Die Columbia University in New York, einst Aushängeschild der Ivy League, leistet sich ab Herbst ihre bislang teuerste Pointe: Annalena Baerbock wird dort drei Jahre lang Professorin für «Global Leadership» und Co-Direktorin eines Master-Programms. Eine Frau ohne ersten Studienabschluss unterrichtet künftig Führungskräfte mit mindestens zehn Jahren Berufserfahrung. Das musst du dir auf der Zunge zergehen lassen.
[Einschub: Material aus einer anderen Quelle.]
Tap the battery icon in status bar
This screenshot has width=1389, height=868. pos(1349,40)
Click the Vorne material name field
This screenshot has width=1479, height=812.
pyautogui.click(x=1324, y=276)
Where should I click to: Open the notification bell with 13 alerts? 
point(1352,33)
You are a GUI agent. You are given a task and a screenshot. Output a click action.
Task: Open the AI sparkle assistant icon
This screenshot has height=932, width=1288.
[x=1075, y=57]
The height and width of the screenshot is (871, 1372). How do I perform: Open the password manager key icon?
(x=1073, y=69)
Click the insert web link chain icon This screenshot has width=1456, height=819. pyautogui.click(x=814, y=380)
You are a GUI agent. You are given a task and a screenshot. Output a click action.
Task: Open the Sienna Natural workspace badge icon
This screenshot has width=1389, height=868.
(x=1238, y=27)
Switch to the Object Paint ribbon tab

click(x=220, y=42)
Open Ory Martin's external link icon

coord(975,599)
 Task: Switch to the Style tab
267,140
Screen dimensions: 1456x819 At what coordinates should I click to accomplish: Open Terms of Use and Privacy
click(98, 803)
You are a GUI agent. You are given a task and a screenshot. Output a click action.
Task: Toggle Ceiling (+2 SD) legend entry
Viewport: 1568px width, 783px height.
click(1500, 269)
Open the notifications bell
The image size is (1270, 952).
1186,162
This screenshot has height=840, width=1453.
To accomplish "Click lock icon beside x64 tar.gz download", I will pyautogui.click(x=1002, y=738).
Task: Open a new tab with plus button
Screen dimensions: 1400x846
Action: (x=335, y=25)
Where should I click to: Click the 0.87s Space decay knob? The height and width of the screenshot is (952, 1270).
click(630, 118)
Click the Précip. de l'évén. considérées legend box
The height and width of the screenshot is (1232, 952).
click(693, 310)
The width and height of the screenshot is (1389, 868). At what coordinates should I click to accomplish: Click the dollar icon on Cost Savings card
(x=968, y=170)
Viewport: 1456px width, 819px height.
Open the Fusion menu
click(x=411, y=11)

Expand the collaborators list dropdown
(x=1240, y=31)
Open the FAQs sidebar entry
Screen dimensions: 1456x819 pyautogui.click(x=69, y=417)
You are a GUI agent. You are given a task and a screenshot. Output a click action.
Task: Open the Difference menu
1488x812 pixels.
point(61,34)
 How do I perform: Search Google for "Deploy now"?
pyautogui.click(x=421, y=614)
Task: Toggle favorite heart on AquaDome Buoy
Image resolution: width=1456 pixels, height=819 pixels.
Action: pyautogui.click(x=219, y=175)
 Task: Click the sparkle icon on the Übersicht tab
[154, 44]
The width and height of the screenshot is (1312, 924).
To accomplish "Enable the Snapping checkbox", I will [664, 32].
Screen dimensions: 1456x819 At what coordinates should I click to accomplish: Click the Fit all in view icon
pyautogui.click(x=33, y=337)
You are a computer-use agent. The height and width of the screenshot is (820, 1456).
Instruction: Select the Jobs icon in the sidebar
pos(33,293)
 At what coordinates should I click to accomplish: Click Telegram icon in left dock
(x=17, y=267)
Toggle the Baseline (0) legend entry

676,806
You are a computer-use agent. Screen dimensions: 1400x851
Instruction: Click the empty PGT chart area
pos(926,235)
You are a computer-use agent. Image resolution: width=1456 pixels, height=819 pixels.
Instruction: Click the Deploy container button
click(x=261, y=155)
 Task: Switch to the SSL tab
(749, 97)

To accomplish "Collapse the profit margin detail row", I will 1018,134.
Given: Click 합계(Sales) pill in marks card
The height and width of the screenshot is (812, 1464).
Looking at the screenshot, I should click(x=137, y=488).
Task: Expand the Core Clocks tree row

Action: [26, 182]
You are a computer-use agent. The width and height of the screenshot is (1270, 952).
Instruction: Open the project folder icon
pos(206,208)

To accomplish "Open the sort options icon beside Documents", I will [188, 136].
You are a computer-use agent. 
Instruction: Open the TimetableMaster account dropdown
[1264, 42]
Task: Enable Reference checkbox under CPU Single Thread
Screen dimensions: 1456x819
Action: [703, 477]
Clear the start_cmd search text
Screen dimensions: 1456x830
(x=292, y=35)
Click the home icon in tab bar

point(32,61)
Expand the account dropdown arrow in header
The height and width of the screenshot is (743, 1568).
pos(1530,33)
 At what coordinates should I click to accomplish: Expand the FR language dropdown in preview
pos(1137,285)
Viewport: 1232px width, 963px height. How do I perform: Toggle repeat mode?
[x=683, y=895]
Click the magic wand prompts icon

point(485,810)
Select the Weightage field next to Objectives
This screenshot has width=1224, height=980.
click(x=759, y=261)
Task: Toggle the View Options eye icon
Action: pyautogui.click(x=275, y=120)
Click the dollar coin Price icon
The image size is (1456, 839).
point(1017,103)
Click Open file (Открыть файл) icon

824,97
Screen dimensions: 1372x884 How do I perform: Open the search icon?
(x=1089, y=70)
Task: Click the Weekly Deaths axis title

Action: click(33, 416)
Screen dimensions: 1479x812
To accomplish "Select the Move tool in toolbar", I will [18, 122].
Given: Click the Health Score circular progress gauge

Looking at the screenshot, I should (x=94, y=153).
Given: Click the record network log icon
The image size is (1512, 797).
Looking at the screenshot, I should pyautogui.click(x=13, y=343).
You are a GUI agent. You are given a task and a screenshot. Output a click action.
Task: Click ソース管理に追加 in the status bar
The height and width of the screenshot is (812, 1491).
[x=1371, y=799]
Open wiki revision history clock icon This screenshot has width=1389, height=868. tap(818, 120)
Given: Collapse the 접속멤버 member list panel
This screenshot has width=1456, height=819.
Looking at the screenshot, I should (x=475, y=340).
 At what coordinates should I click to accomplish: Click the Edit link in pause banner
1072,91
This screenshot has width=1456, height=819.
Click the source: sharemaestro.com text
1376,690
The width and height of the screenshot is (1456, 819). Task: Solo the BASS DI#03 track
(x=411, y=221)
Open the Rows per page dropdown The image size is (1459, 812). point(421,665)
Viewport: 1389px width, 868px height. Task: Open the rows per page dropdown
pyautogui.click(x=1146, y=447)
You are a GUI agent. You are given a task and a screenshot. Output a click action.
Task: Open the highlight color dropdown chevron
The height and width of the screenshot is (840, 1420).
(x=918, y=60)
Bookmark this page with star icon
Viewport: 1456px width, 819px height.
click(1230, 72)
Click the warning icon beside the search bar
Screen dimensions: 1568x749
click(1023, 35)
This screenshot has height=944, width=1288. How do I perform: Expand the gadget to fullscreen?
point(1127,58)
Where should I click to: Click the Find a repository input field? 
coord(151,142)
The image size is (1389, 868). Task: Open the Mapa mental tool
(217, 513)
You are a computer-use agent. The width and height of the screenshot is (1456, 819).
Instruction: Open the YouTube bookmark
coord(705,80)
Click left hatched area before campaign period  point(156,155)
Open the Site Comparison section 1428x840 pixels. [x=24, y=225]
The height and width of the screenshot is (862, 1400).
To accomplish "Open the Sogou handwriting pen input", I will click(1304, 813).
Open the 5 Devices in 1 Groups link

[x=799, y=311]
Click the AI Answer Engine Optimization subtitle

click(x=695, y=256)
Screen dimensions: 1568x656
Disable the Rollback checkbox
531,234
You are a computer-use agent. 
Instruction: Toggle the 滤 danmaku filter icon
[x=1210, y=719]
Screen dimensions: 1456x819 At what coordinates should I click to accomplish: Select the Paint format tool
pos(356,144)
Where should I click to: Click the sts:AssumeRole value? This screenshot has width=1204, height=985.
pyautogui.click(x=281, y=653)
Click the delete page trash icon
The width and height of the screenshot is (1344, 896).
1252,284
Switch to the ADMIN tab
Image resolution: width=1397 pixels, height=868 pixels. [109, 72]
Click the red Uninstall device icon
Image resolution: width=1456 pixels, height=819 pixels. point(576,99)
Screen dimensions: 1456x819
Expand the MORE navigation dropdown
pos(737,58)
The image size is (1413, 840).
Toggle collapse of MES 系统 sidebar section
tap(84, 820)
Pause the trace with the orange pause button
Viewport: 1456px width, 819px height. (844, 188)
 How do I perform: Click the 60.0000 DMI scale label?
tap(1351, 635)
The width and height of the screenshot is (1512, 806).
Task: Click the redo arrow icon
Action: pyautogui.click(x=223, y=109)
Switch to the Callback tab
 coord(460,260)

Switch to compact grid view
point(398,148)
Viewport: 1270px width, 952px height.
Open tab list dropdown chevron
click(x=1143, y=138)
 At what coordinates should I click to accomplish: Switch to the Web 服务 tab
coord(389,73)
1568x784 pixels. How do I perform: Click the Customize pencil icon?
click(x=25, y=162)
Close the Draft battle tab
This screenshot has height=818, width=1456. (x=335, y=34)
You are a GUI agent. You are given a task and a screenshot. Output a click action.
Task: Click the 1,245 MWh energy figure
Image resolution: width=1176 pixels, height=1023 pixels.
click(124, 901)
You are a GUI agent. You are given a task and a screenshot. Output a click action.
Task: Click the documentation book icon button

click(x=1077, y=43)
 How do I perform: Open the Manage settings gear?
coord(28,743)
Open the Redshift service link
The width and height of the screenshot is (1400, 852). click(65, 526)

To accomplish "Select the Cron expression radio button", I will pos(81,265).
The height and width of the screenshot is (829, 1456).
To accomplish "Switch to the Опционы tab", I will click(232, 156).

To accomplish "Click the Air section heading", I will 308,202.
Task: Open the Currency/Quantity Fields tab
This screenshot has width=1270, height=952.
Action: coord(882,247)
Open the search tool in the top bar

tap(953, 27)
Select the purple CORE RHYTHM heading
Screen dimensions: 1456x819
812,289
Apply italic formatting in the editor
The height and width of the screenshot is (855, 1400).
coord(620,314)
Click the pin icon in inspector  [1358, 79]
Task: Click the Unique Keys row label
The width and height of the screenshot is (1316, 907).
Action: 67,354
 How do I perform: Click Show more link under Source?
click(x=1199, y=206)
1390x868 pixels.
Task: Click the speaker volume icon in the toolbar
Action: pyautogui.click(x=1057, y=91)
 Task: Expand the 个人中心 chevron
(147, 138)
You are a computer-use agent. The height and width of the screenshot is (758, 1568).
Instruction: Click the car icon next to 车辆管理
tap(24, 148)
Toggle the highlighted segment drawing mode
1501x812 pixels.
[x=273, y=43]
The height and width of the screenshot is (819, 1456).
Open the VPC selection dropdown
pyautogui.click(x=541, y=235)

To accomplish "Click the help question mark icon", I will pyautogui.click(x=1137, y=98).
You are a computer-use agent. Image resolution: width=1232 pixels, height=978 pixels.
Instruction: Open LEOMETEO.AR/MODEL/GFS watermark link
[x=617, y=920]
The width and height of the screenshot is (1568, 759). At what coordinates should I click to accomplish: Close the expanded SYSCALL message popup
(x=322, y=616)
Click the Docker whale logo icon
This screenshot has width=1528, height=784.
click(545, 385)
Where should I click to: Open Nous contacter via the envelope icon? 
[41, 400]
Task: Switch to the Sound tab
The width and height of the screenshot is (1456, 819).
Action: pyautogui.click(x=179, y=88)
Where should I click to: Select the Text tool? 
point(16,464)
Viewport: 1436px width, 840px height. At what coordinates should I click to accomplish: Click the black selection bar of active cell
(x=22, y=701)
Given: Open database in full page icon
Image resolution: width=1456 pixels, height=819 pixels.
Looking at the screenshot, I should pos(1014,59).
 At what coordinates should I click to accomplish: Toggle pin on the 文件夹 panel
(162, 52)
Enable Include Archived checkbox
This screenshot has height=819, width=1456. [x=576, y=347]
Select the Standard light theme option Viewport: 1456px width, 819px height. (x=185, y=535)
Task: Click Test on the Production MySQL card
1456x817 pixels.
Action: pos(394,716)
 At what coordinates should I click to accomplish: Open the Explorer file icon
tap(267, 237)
Denn die akademische Bilanz der neuen Dozentin liest sich wie eine Realsatire: In Hamburg brachte sie es auf ein Vordiplom, also auf gar keinen Abschluss. Die Berliner Promotion brach sie ab, nachdem sie über 39 Monate rund 40’000 Euro Stipendium der parteinahen Böll-Stiftung kassiert hatte. Eine Rückzahlung war laut Stiftung «weder üblich noch vorgesehen». Ihr einziges Buch verschwand nach rund 100 beanstandeten Textstellen klammheimlich vom Markt. Bleibt ein Londoner Master als einsames Feigenblatt einer Vita, die sonst aus Abbrüchen besteht.
Der Offenbarungseid
Columbia beteuert, die Stelle sei praxisorientiert, Forschung werde gar nicht erwartet. Übersetzt: Von Studenten verlangt man Abschlüsse, von Professoren nur noch Prominenz. Wer nach der einjährigen UN-Ehrenrunde eine Lehrkanzel geschenkt bekommt, veredelt damit nicht die eigene Vita, sondern entwertet die Institution, die ihn beruft. Die woke Vorzeige-Universität verabschiedet sich vom eigenen Anspruch und reiht sich ein in jene faktenfreie Führungselite, die sie eigentlich ausbilden sollte. Eine Hochschule, die Scheitern zur Qualifikation erklärt, benötigt keine Feinde mehr. Wer Führung von jemandem lehren lässt, der nie etwas zu Ende geführt hat, prüft nicht mehr, er huldigt. Columbia hat den eigenen akademischen Anspruch zu Grabe getragen – und nennt dies «Global Leadership»!